Sonunu bozmak istemem ama yaptım: T-shirt'ü giymeye başladım. Haftalarca süren iç tartışmalardan sonra, onu ofise çok heyecanla giydim. "Babanın gömleği!" iş arkadaşlarım söyledi. "Evet!" geri dedim. Aslında gömleğin arka planını anlayan insanlar olduğunu bilmek rahatlatıcıydı; Babamı tanıyorlardı, aslında onu tanımadan. Bu yüzden onu giderek daha fazla giydim - doğum günü partilerinde, aile toplantılarında ve tam olarak bir One Direction konserinde.
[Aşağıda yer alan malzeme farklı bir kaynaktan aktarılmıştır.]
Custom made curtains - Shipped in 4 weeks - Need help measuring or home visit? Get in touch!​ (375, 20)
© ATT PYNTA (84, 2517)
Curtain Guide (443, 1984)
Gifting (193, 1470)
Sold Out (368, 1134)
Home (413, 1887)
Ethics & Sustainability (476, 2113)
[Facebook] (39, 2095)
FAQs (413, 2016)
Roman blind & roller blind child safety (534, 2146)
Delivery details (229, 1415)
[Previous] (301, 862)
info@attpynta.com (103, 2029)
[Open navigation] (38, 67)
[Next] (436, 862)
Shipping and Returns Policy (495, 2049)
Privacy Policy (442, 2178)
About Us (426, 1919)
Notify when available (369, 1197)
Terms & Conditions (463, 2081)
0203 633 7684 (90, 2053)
Bunca yıl saklanmama rağmen gömlek delik deşik oldu. Boyundaki bir zamanlar zayıf olan boşluğun bir yarığa kadar genişlediğini ve etek ucunun bir vintage mağazasında bulabileceğinizin ötesinde yıprandığını fark ettim. Pek çok çözüm düşündüm, en mantıklısı çerçeveleyip her gün gördüğüm yere asmak. New York'ta küçük bir apartman dairesinde yaşamak pek de zor bir iş değil. Ama onu giymeyi, aslında vücudumda kağıt inceliğindeki pamuğu hissetmeyi ve başkalarına onun babama ait olduğunu, artık benim olduğunu ve onu sevdiğimi söyleyebilmeyi özlerdim.

Bu yazın başlarında, babam benden önce gelen dört tişörtü çıkarmak için arşivlerine uzandı. En çok Wrigley Field'a ışık takmayı protesto eden muz sarısı bir tişörtle çekildim. (O zamanlar, gece maçlarının oynanmadığı tek büyük lig parkıydı.) 1988'de bu ışıkların çok az olduğunu biliyor muydu? sonunda en değerli anılarımdan birine izin verdim: Wrigley'de birlikte sayısız akşam geçirmek, en sevdiğimiz anıları izlemek. takım. Bana gömleği ödünç vermeyi teklif etmedi, ben de sormadım. Hâlâ onun bir parçası ve ben henüz bu sorumluluğu üstlenmeye hazır değildim.

Tişörtler yadigarı olarak, duygu ve işlev arasında ilginç bir çizgiye sahiptir. Bir Viktorya dönemi koltuğu nesilden nesile geçebilir, ancak sahipleri, bir tişört giydiğiniz gibi içinde oturan bir hayat yaşamadılar. Babamın gömleklerine bakıyorum ve en sevdiğimiz şarkı çıktığı için araba yolculuğunu üç dakika uzattığını görüyorum. araba yolumuza yaklaşırken radyo ya da her pazar yaptığı gibi mutfakta gözleme karışımını eleyerek canlı. Ancak bir koltuk gibi, bir tişört de sevgisini aşınma ve yıpranma yoluyla gösterir - ancak bir mobilyayı tamir ettirmek daha kolaydır.

Babamın da bir çift çorabı var. Kırmızı ve puantiyeli. Onları düğününde, birçok jimnastik yarışmamda ve üniversite mezuniyetimde giydi. Geçenlerde, annemin onları bir süredir görmediğinden bahsettiğini duydum. Onları evleneceğim zamana saklıyor. Merak ediyorum, bundan sonra onları çerçeveleyecek mi?

En son moda endüstrisi haberlerini asla kaçırmayın. Fashionista günlük bültenine kaydolun.